3
votes

I'm sorry if this a dumb question, as I can't seem to find the answer on google maybe because other people think it's obvious, but I'm a bit a confused beginner.

So, I'm practicing to make a small data warehouse. I have the following packages in SSIS: 1. Copy from operational database to archive database 2. Copy from archive to staging area 3. Transformations in staging area and put into data warehouse

These packages are controlled by jobs in SQL Server.

I figured it would be also possible to have only one package and put all 1-2-3 as separate data flow tasks into that package. I started to wonder about this because all task only have one data flow task in it (in the data flow task itself there are many source-destination stuff going on though).

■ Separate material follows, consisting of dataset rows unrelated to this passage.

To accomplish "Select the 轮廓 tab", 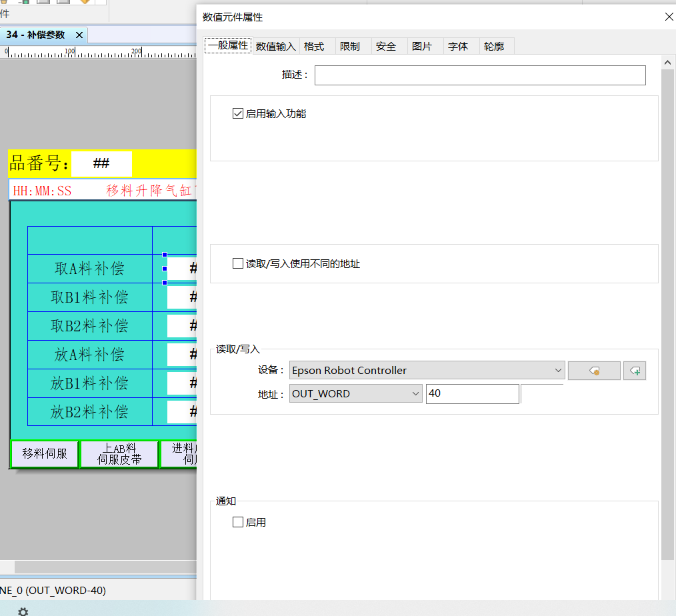I will tap(494, 46).
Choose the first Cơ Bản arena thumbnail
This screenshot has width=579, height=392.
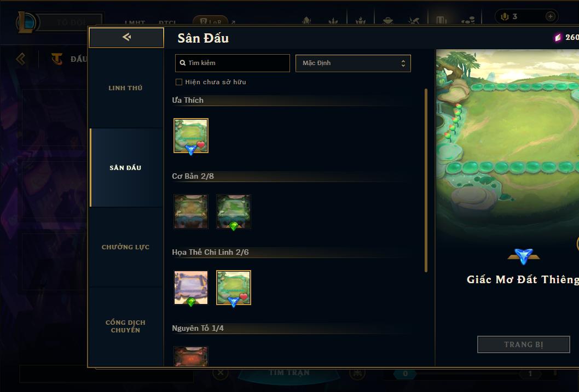pos(191,211)
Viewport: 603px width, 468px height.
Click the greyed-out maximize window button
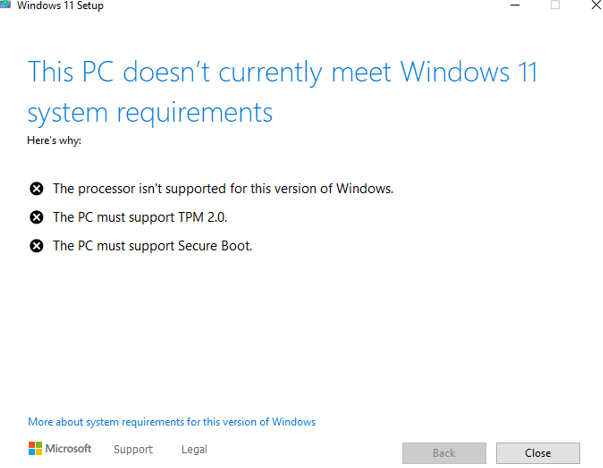tap(556, 6)
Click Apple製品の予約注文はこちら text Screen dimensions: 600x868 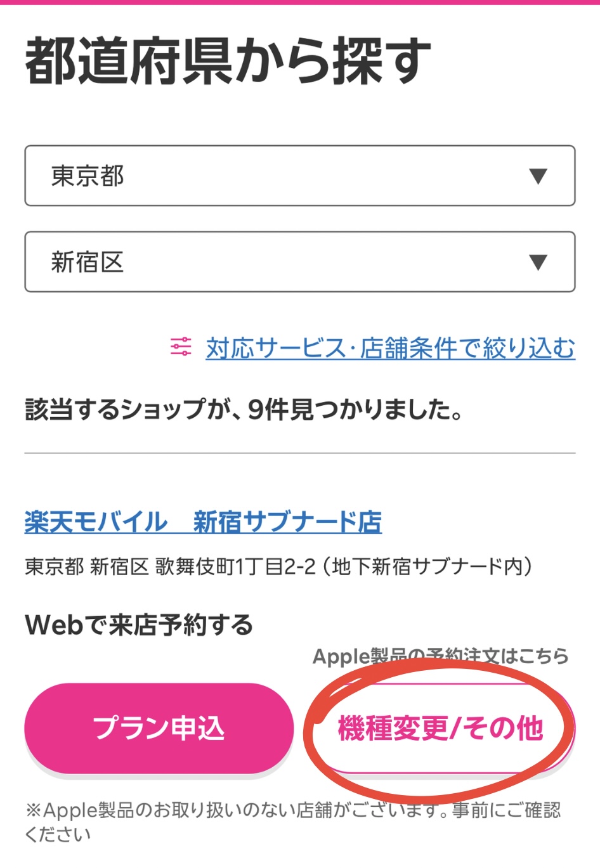click(x=441, y=658)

What are best practices for this? When do you make different packages and when multiple data flow tasks.

Thanks in advance.

1

1 Answers

3
votes

It's rather a matter of personal taste. Personally, I would prefer to keep them separated for several reasons, including but not limited to:

  • If a package #2 breaks at some point because of schema drift or something, package #3 will still work normally (for some tables, at least).
  • In a team, it's better to keep things small because several people might need to check out different packages from CVS to work on them simultaneously. It will be simply impossible if everything is located within a single gigantic package.
  • When a warehouse becomes large enough (hundreds of tables) it is often practical to split each stage between several packages - say, one for each data source / subject area. It makes easier not to get lost in them.

Besides, large SSIS packages are quite unwieldy - I remember working with one that weighs ~30 Mb, it was a real pain in the rear.